### What is required
Copy the entries below word for word, from the line with "Image resolution: width=1146" up to and including the line with "pyautogui.click(x=164, y=223)".

### Exercise input
--*--

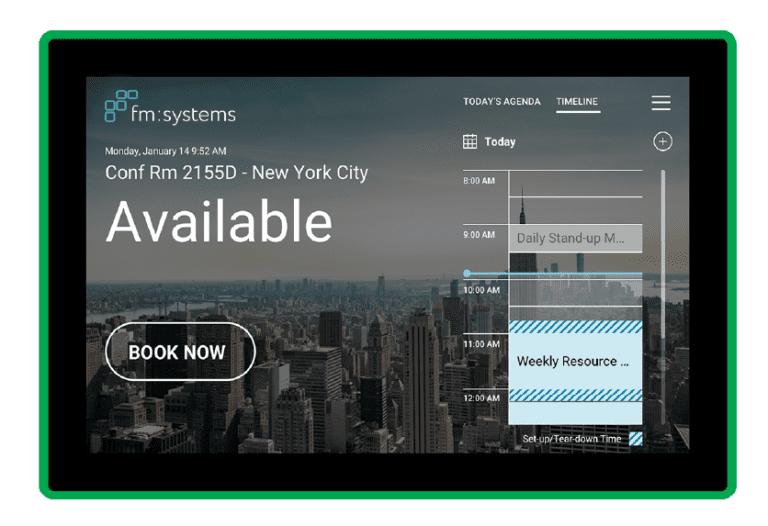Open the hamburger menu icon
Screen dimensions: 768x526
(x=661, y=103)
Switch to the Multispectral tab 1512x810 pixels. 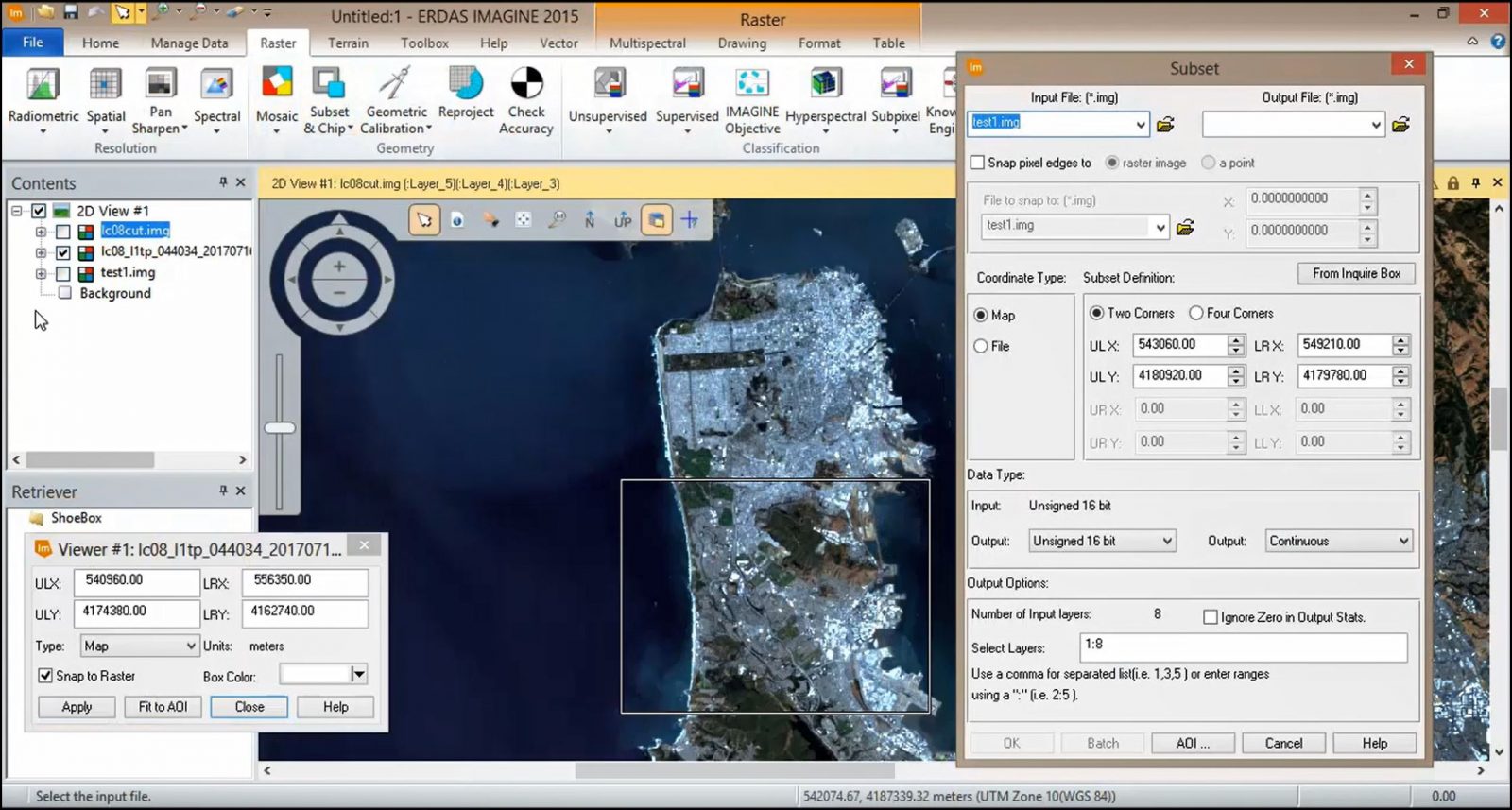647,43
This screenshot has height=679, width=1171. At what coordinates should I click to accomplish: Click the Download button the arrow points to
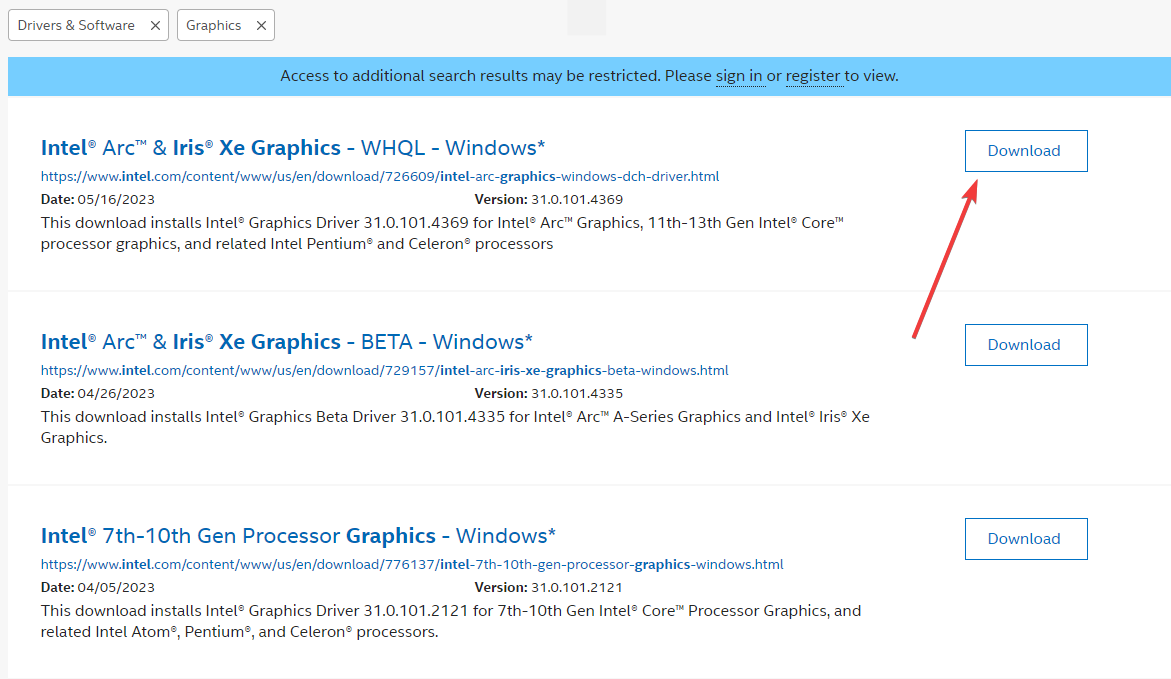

--*--

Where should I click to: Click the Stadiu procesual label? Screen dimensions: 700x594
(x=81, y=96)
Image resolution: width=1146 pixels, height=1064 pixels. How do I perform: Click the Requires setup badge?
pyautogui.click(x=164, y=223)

--*--

### Completed task
Image resolution: width=1146 pixels, height=1064 pixels. How do I perform: Click the Requires setup badge?
pyautogui.click(x=164, y=223)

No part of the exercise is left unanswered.